● TEXT SHOWN
Tenant demand is centred around two sources of local employment which have been immune to the pandemic, said Mr Dixon: the BAE Systems shipyard, which manufactures submarines, and Furness Hospital.
The pandemic means that tenants with bigger budgets who would previously rented in Ulverston, closer to the Lake District National Park, now want to be able to walk to work and are renting more centrally, said Mr Dixon.
Meanwhile, corporate relocators are increasingly opting to house employees in rented accommodation, which they consider to be safer, rather than local hotels, said Mr Dixon.
Brexit has meant that many of the EU workers employed at the hospital have left, said Mr Dixon – but these people usually bought homes. They have been replaced by doctors and nurses coming from further afield who are opting to rent instead. The number of doctors looking to rent has quadrupled, he said. The neighbourhood of Hawcoat, near the hospital, is particularly popular.
Tenant demand is also strong around Oxford Street, just north of the station, and Walney Island, which sits just off the tip of the peninsula, said Mr Dixon.
Yields are high, at 11pc for flats and 8pc for terraced houses, according to Hamptons. Both cost £96,000, meaning a deposit will set you back £24,000.
The claimant count in Copeland, north-east of Barrow and also in Cumbria, has also risen by only 1.9pc. The pre-coronavirus tally here was slightly lower, at 9pc.
Homes are cheaper than in Barrow-in-Furness too. Flats here cost just £92,000 while terraced houses are £90,000 – so allow about £23,000 for a deposit.
The respective yields here are lower, at 8.1pc and 7.2pc, as rents here are not as high.
Lesley Kenyon, of Grisdales, a lettings agent, said lockdown has boosted the market by driving a surge in local upsizing. “People are looking for more space because they are working from home, they want an extra bedroom, or a reception room,” said Ms Kenyon.
Tenant demand from employees at the Sellafield nuclear plant, which has a graduate intake each autumn, and the West Cumberland Hospital, is strong, said Ms Kenyon.
Where should a buyer invest £25,000? “I would recommend buying a two-bedroom property with parking in Whitehaven town centre, with some outdoor space,” said Ms Kenyon. The neighbourhoods of Hillcrest and Kells are also popular, she added.
Between January and July 2020, the unemployed claimant count in the London Borough of Haringey jumped by 6.7pc, the highest rate in the country. The average price of a flat here is £593,000.
In Darlington, which sits within Country Durham, the claimant count has risen at less than half that rate – a jump of 2.5pc – while properties cost a sixth of the price. Unemployment in March was 6.8pc.
Flats here are on average £99,000 while terraced houses cost £96,000. Invest £25,000 in an apartment and you will get yields of 9.1pc. EE, the mobile network, and Student Loans England are two major local employers.
In the wider County Durham local authority area, the increase in claimant count is a little higher at 2.7pc. But property here is the cheapest of the top four.
Flats here cost £79,000 while terraced houses are on average £80,000, so you need only budget £19,000 for a deposit. Yields sit at 8.1pc and 8.4pc respectively.
Kelsey Burdess of Rise, a local estate agent, said the pace of the local market has picked up since lockdown. “Properties are let easily within a couple of days now, when previously it would have taken a week or two,” said Ms Burdess.
The lettings market in Durham town is closely tied to Durham University, said Ms Kenyon. In the student market, landlords can earn between £400 to £500 per month for a room.
Buy-to-let investors could benefit from the A-levels results fiasco. Now that students have been awarded their predicted grades, many are able to ditch their back-up options. Acceptances at top tier universities are already up 11pc year-on-year, according to UCAS, the admissions body. Durham University is part of the Russell Group, meaning student numbers could increase.

● TASK SET
(A) In the buy-to-let article, which places have a rise in the claimant count given, and what is the percentage rise for each?
(B) Can you transcribe the part of the buy-to-let article that opens with the words containing "In Darlington, which" and closes with "the top four."?

● EXTRACTED ENTRIES

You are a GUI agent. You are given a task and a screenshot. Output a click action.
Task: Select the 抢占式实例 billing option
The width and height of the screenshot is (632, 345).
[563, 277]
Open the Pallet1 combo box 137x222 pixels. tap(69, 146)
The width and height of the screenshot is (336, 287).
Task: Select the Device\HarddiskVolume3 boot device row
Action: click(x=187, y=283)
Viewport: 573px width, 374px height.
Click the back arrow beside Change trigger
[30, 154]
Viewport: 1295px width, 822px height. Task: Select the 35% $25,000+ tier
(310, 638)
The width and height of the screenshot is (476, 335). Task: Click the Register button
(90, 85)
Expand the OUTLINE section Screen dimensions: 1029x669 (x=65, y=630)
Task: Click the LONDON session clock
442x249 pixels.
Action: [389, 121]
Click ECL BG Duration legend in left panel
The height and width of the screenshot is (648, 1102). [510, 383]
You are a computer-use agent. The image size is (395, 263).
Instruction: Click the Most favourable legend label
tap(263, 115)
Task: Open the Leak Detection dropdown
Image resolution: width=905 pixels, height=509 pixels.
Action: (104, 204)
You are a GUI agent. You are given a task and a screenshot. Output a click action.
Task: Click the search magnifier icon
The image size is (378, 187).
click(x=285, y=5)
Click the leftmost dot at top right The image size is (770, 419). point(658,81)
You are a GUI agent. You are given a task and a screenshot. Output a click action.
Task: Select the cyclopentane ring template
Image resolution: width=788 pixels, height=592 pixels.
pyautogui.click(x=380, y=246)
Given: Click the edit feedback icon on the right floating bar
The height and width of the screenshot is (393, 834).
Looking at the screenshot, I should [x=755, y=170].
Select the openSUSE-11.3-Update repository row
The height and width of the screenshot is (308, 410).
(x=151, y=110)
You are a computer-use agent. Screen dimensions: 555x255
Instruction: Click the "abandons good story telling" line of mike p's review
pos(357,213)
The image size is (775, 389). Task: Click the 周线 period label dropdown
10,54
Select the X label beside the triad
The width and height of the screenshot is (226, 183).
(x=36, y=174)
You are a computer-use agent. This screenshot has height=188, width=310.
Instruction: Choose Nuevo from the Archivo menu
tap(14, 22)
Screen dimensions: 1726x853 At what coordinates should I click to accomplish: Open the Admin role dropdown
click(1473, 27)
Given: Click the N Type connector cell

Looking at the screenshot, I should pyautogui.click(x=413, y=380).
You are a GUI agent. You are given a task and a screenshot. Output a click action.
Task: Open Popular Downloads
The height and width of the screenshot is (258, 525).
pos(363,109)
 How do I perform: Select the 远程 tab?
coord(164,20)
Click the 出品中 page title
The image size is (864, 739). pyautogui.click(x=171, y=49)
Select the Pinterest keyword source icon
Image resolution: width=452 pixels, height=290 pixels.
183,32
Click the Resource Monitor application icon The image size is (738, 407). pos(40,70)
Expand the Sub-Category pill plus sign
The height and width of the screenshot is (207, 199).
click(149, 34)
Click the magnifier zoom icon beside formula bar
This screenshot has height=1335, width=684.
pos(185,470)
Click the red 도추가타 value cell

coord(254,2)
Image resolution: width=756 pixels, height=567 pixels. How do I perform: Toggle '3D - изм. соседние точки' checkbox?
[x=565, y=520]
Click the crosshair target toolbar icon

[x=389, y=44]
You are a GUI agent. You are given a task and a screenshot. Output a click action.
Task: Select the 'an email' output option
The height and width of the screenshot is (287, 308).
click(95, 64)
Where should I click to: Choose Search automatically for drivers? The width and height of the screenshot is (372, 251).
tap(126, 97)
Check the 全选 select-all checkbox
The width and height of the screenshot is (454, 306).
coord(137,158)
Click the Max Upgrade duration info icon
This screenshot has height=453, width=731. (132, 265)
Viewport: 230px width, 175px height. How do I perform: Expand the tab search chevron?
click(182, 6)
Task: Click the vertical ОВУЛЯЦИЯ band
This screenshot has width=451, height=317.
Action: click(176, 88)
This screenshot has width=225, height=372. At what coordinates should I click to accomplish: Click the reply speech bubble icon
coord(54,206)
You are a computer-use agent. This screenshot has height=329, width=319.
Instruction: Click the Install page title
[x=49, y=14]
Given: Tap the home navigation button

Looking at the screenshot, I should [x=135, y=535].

● TASK-BY-TASK SOLUTIONS
(A)
- Copeland: 1.9pc
- London Borough of Haringey: 6.7pc (between January and July 2020)
- Darlington: 2.5pc
- County Durham local authority area: 2.7pc

(B)
In Darlington, which sits within Country Durham, the claimant count has risen at less than half that rate – a jump of 2.5pc – while properties cost a sixth of the price. Unemployment in March was 6.8pc.
Flats here are on average £99,000 while terraced houses cost £96,000. Invest £25,000 in an apartment and you will get yields of 9.1pc. EE, the mobile network, and Student Loans England are two major local employers.
In the wider County Durham local authority area, the increase in claimant count is a little higher at 2.7pc. But property here is the cheapest of the top four.